▶ À faire:
Poursuivez le texte sur le jeu 12 Minutes en reprenant juste après sa dernière phrase.

▶ Extrait du texte:
Notre héros rentre d'une journée de travail. Il est tard, la nuit est déjà tombée sur la ville. Il retrouve enfin sa dulcinée, qui semble avoir eu une bonne descente aujourd'hui. Quelque peu assommée par les vapeurs d'une délicieuse liqueur, la belle s'assoit, le temps de reprendre ses esprits et de nous permettre de rapidement comprendre les mécaniques de cette aventure qui tourne vite au cauchemar.

La ligne claire

Largement inspiré du point'n click, 12 Minutes s'en démarque pourtant presque immédiatement : loin des délires capillotractés de l'époque Gilbert/Schafer, ici tout est simple, clair, lisible. En balayant le curseur au-dessus d'un salon en vue aérienne qui fait office de cadre, on découvre les objets avec lesquels on peut interagir. Prince charmant oblige, nous voilà en train d'associer un mug vide au robinet pour servir un verre d'eau à madame, qui le siffle sans se faire prier. On prend, on combine, on repose : tout semble pensé pour ne jamais perdre le joueur, ou tromper son raisonnement. Voilà qui n'est pas si commun, et pourrait éviter de tourner plus que de raison... en rond.

▶ Lignes de données:
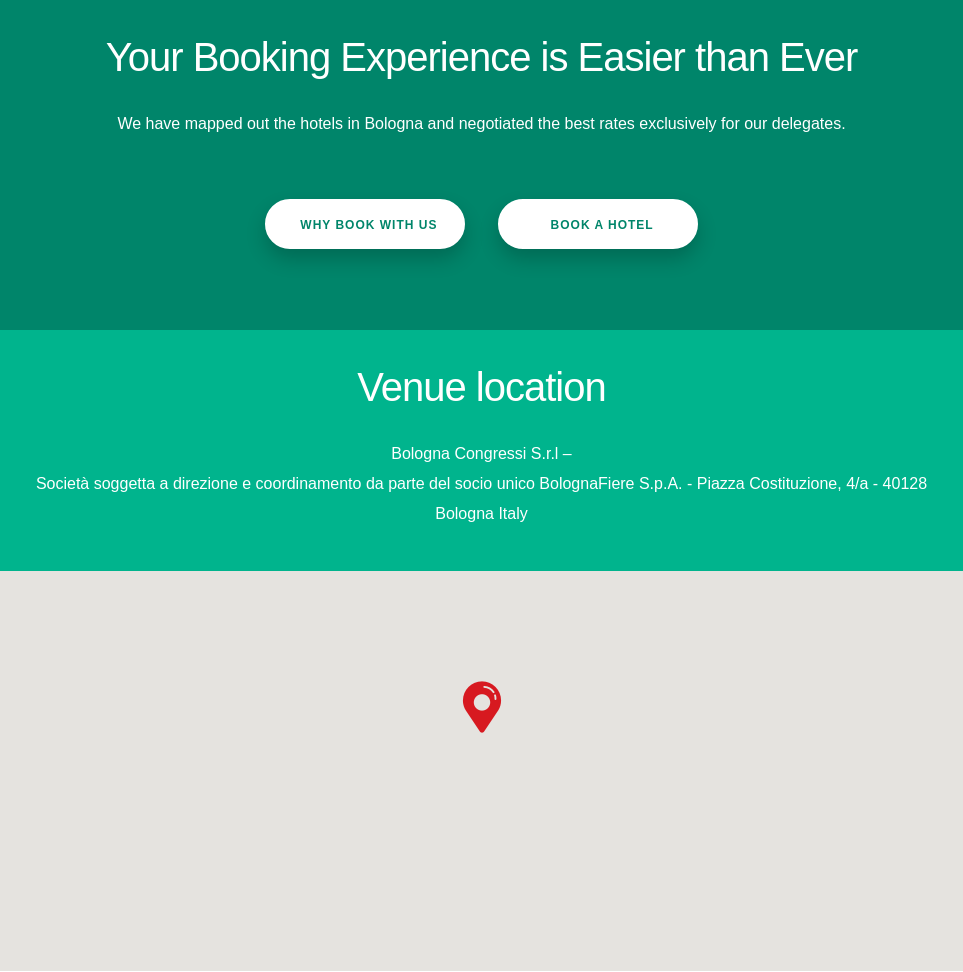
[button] (482, 707)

▶ Réponse à la consigne:
Cette soirée promise à bien des ébats tourne vite au vinaigre, alors qu'un prétendu représentant des forces de l'ordre frappe à la porte. En l'absence de réaction, nous voici rapidement menottés. Il y aurait sans doute eu tant à faire, mais la rapidité de l'action l'emporte. Le "flic", ô combien suspect, hurle, mentionne un meurtre qui aurait eu lieu huit ans auparavant. Que se passe-t-il ? tout est si confus. Le quidam n'obtient pas de réponse, et finit par passer ses nerfs sur notre héros... qui meurt donc étranglé dans son salon. Les corps parviennent, faute de visages à lire, à préciser ce qui se joue, et offriraient peut-être même quelques pistes à suivre.

Ça caille tous les soirs par ici

Qu'importe, puisque la particularité de cette aventure est évidemment de proposer une boucle, un retour en arrière permanent, mais c'est fort de son expérience et la gorge encore serrée que notre avatar reprend le cours du temps, à peine rentré à la maison... Encore sonné, il tente évidemment de persuader sa belle que tout ceci ressemble fort aux aventures marmottées de Phil Connors. Mais faute de preuve, tout est à refaire, et les nouvelles lignes de dialogue mériteront sans doute d'y revenir plus tard, plus au fait de ce qui se joue dans l'intimité d'un appartement. Laisser portes ouvertes et y revenir mieux équipé, voilà qui n'est pas sans rappeler une délicieuse série judiciaire. Nous est donné une occasion de parcourir plus en détail l'intérieur, et de voir dans le couteau posé sur l'évier une occasion de changer le cours du temps. Immanquablement, la mort et l'anticipation glanée au fur et à mesure change la perception des lieux, et les interactions tombent sous le sens.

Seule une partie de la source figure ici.